Observations on the Road to...

Wednesday, May 30, 2007

Online

Damn. Having no internet connection is a double edged sword.

On the good, I can just relax, go out and do whatever and just unplug myself from what's goin on. Yet on the other hand, I'm unplugged from what's goin on. I posted a bulletin on myspace about the photos I posted from last Friday night at Trad'r Sam. It's sort of like Bud Geracie's Wake of the Week... Only, you know, about a night out at a bar...

The bulletin consisted of two lists. One about what is self-evident in the photos, and the other about stuff that only people who were there would know about. I figure I'd go a step further, and rip off Geracie's column once again for the purposes of this post.

-I got a page or two of dialogue on the ol screenplay done. Altogether total is now 75 pages.

-Goin to the Isotope on Friday for the launch party of Matt Silady's The Homeless Channel.

-Today, Wednesday May 30th, is Bella's Birthday. Happy Birthday Bella!

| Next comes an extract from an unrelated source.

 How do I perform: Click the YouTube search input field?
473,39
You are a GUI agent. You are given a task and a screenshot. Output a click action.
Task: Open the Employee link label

-I took my financial aid exit counseling, and found out the government thinks I'm not scheduled to graduate until May 27, 2008. Interesting?!?

-Super-Con is comin' up this weekend, June 2 & 3.

-I'm gonna have to cut my pull-list down. And it is gonna have to be a very considerable cut. I wonder how Greg is gonna react to that.

-I'm thinking the plan for the next screenplay isn't gonna be what I've been telling people. I think I wanna go in another direction. Comparing the script I'm working now, and the original second project just seems a little too similar in terms of tonality. I've been thinking that I should change it up, if only to prove to myself and to others my range of capability. A lot of back and forth right now. Nothing definite until I finish what I'm working on now.

-On Tuesday, I exchanged the Chucks I got on Monday, and got some Puma's instead.

-I wanna go to the driving range. Anyone down to come with?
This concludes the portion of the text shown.